As an art teacher, one of my intentions of greatest importance is to make students aware of the unlimited possibilities in choosing their art process. And in my own art making I’ve discovered the most logical starting point is a “name it and claim it” objectivity that guides and even energizes any process. If I stay true to my initial objective, I am free from confusing outcomes.
To begin an artwork with the question, “why am I doing this?” provides me clarity from the first step. If my “why” is to simply play or experiment or learn about a particular medium, then by remaining true to that reason I am free from distraction or self-imposed pressures of such thoughts as, “hey… maybe this piece will sell if only I …”

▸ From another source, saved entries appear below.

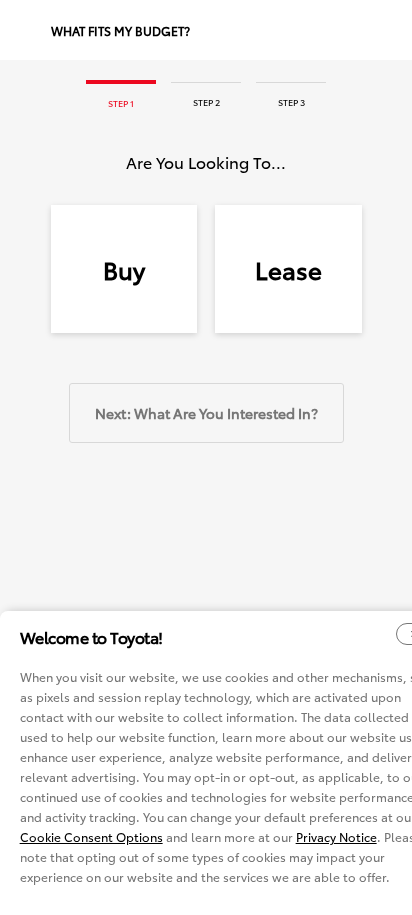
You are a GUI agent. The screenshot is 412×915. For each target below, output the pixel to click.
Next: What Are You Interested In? (206, 413)
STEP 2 (206, 101)
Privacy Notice (336, 836)
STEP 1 (121, 102)
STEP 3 (291, 101)
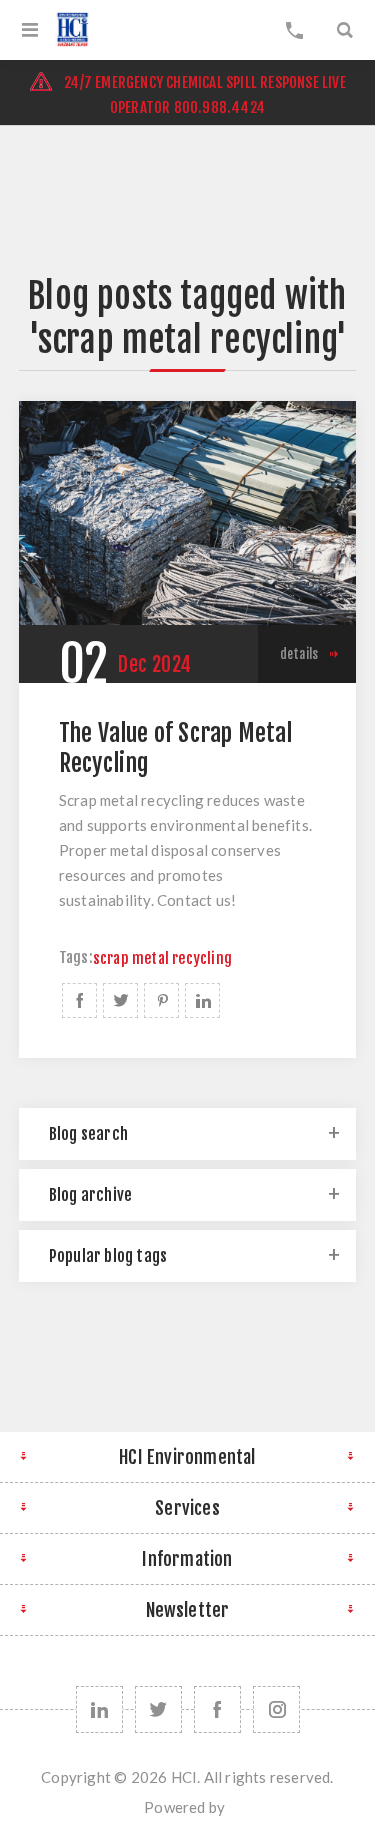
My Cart (295, 30)
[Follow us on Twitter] (158, 1709)
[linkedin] (99, 1709)
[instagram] (276, 1709)
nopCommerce (230, 1813)
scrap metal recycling (162, 958)
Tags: (76, 958)
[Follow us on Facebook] (217, 1709)
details (299, 654)
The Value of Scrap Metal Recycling (176, 748)
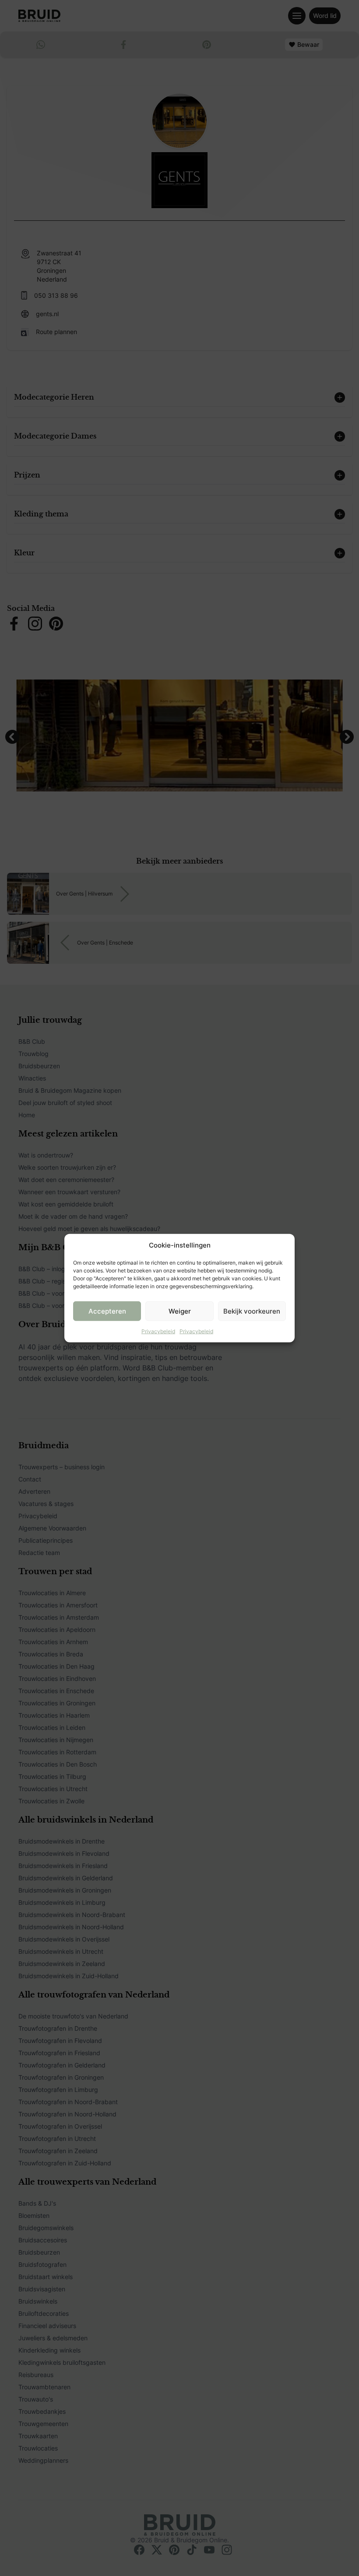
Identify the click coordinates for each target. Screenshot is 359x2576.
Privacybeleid (158, 1331)
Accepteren (107, 1310)
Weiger (180, 1310)
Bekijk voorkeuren (251, 1310)
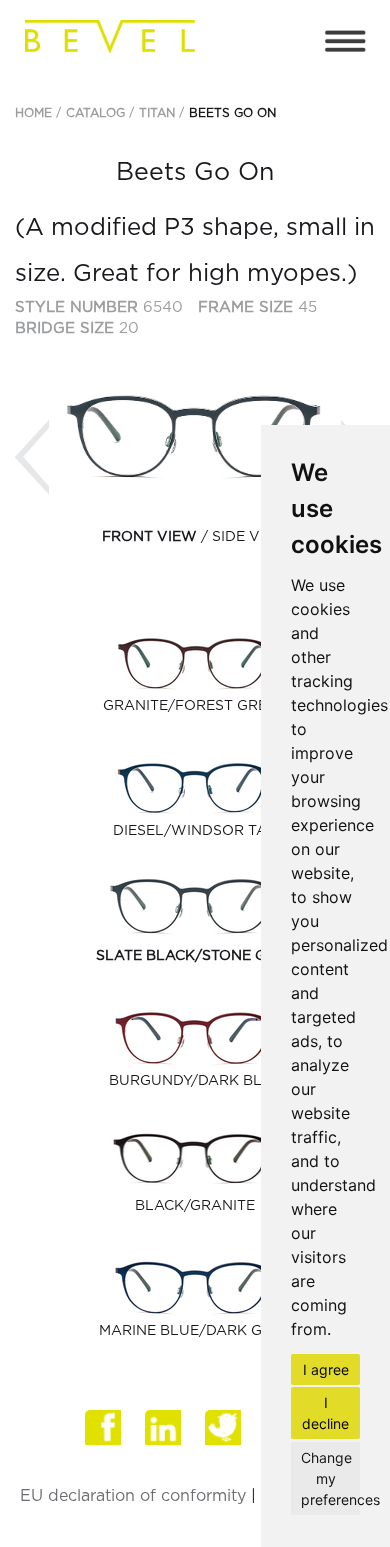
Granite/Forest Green (195, 706)
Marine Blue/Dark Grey (195, 1331)
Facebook (105, 1435)
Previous (32, 457)
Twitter (225, 1435)
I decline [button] (325, 1413)
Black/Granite (195, 1206)
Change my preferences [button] (330, 1478)
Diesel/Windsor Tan (195, 831)
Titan (157, 113)
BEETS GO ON (232, 113)
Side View (250, 537)
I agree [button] (326, 1369)
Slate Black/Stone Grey (195, 956)
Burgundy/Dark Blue (195, 1081)
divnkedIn (165, 1435)
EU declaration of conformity (133, 1496)
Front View (149, 537)
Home (33, 113)
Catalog (95, 113)
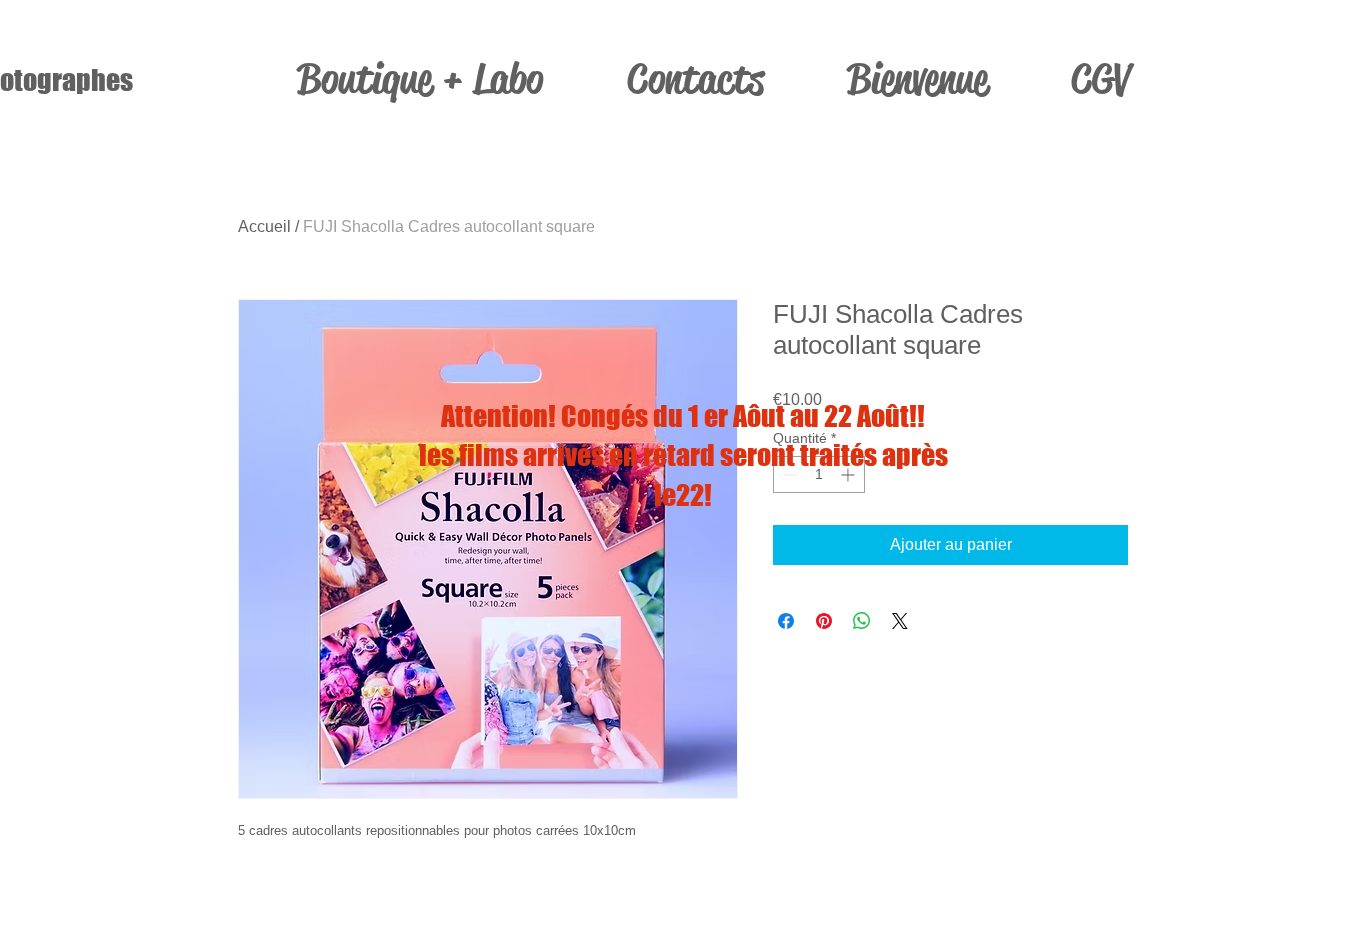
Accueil (264, 226)
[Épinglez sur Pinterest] (824, 621)
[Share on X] (900, 621)
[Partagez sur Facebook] (786, 621)
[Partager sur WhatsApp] (862, 621)
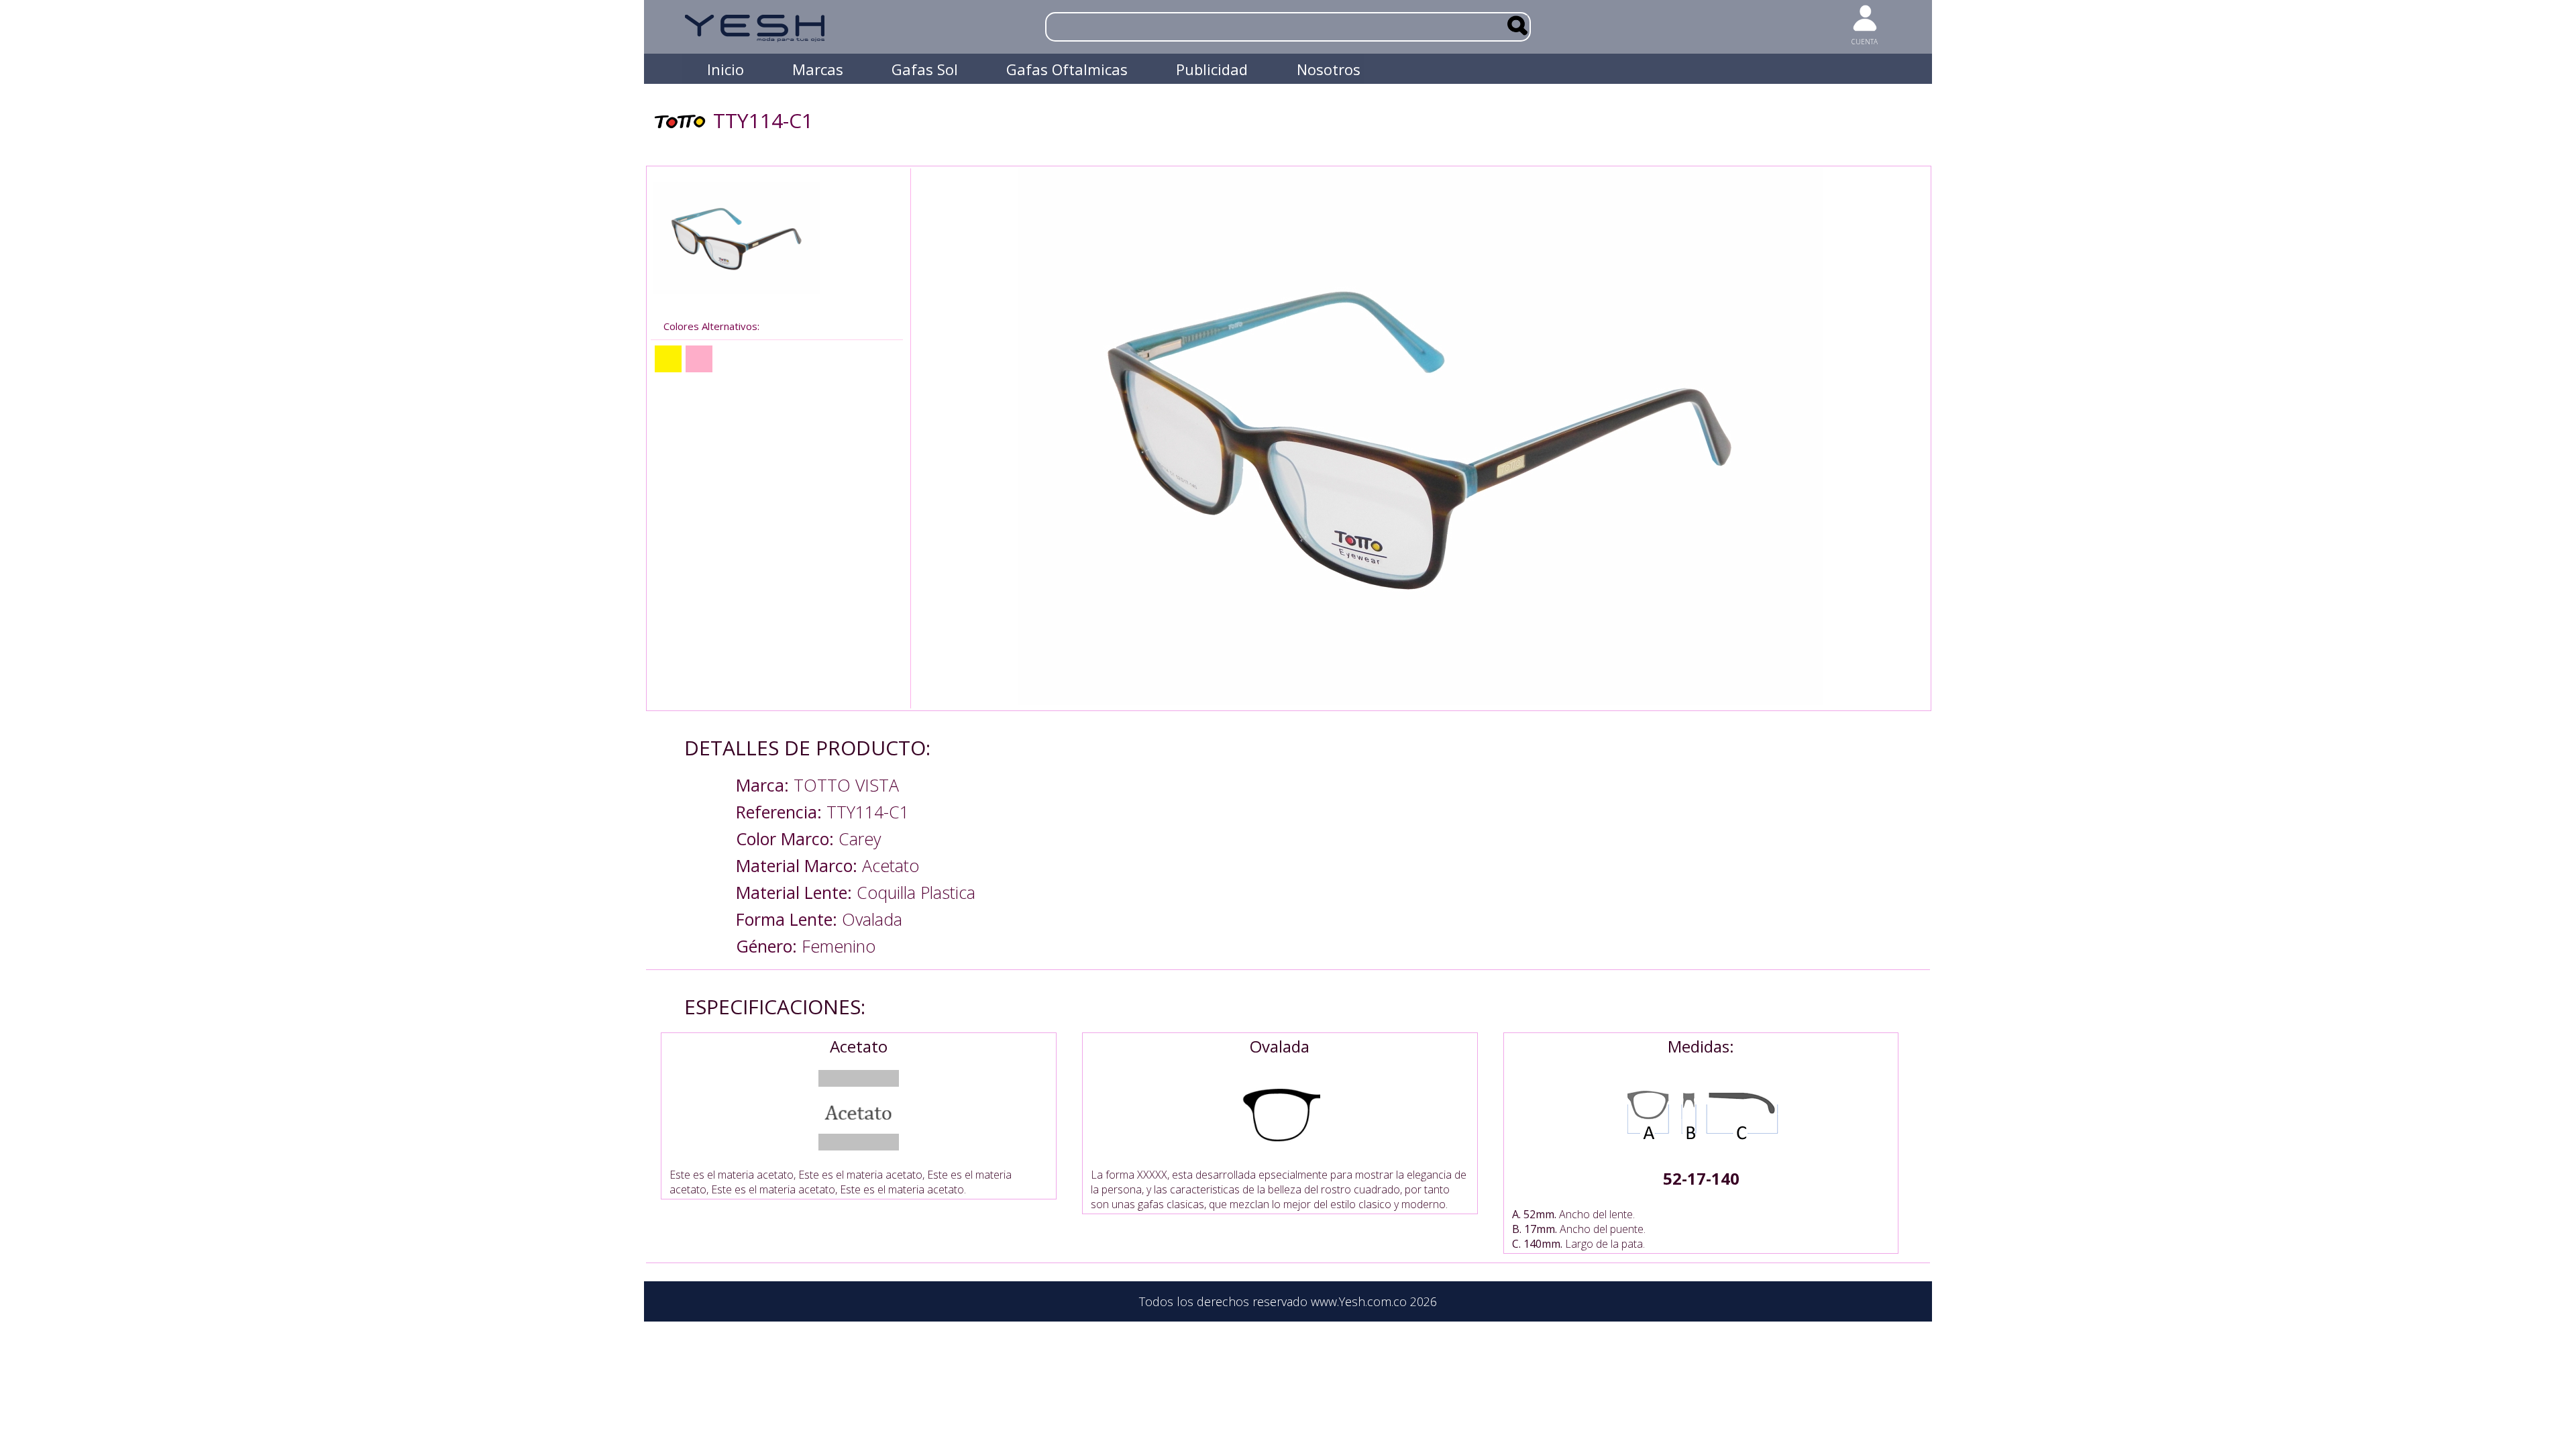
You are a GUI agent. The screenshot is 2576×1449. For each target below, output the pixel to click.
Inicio (725, 69)
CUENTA (1864, 41)
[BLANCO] (729, 358)
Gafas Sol (925, 69)
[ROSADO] (699, 358)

If my “why” is instead to express a desired emotion or message then the question becomes “what am I wanting to convey?” Answering this question will then present additional options: art elements & principles that will support the intended message or incite the intended emotional response. An example of this could be the desire to create a peaceful mood therefore choosing a predominately cool palette, horizontal format, medium sized canvas, and flowing composition.
Furthermore, if my objective (my “why”) is because of a shear visceral motivation, which may also more naturally combine with a product-driven, sales-driven result, then a more selective set of considerations may be presented. For instance, I’ve observed striking color schemes in the natural world and felt motivated to paint them, while also recognizing how the choice of size, format, color and subject matter may lend itself to a buyer’s market.
when thinking about what to do next, ask why, allow the reasons to guide you, and all of the artistic process possibilities will become more and more apparent.